> Text segment
◆ ◆ ◆

As each frame is glued together it is important to wipe away every trace of surplus glue with a damp cloth. This resin glue sets glass hard and will ruin the edges of cutting tools if it has to be planed away.

Whilst the frames are resting on the full-size plan it is advisable to mark in quite clearly the position of the sheer batten on the side futtocks.

It should be noted that the frames Nos. 1, 2, 3, 5, 6 and 7 will have to have the outer edges of the side futtocks beveled away to correspond with the curve of the chine and sheer battens. Frames 1 and 2 are particularly sharply beveled and it is helpful to take off a good deal of this bevel before assembling the frames on the building form. Final truing of these bevels can only be done when all the frames are assembled in place.

There are four, bottom-side panels and four top-side panels and these are out from sheets of marine plywood 8 ft. X 4 ft. The cutoffs left over from these panels are used to make the seat tops, etc. at a later stage of construction.

It is advisable to commence with the fitting of one of the forward panels even though these are the most difficult to fix. Large sheets of brown paper are glued together to give enough area to cover one panel. The outline of the required shape is obtained by placing the paper over the frames and rubbing the thumb along the edge of the chine to the stem, up the forward edge of the bevel on the stem, and then along the join between the keel and the keelson to frame 3 and down the edge of that frame.

The shape of the panel may then be cut out, but leaving an additional 1 1/2 in. beyond the chine line to allow for the subsequent fitting of the top-side panel to this panel.

Note that this bottom side front panel ends at the third frame and provision must be made to strengthen this butt joint with the aft bottom-side panel. To provide extra bearing for this glued joint, additional strips of 1 3/4 in. x 3/4 in. timber can be glued and screwed to the bottom futtock of the frame.

◆ ◆ ◆

> Task statement
Answer these from the boat-building text above:
1. What size are the marine plywood sheets the panels come from?
2. How much extra is left beyond the chine line when the panel shape is cut out?
3. At which frame does the bottom side front panel end?

> Supplied information
◆ ◆ ◆

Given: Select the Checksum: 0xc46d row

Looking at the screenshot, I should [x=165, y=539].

◆ ◆ ◆

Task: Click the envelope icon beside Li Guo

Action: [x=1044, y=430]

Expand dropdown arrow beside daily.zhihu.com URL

◆ ◆ ◆

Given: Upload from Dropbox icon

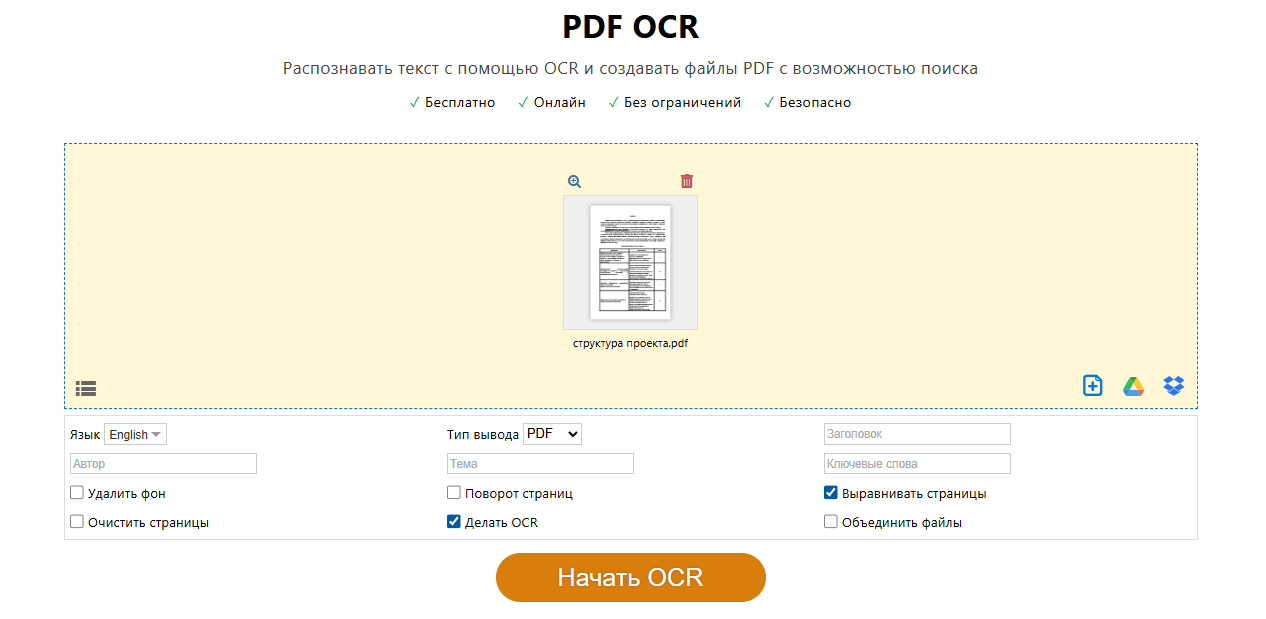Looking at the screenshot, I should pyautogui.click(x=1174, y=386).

◆ ◆ ◆

> Task solution
1. 8 ft. x 4 ft.
2. 1 1/2 in.
3. The third frame.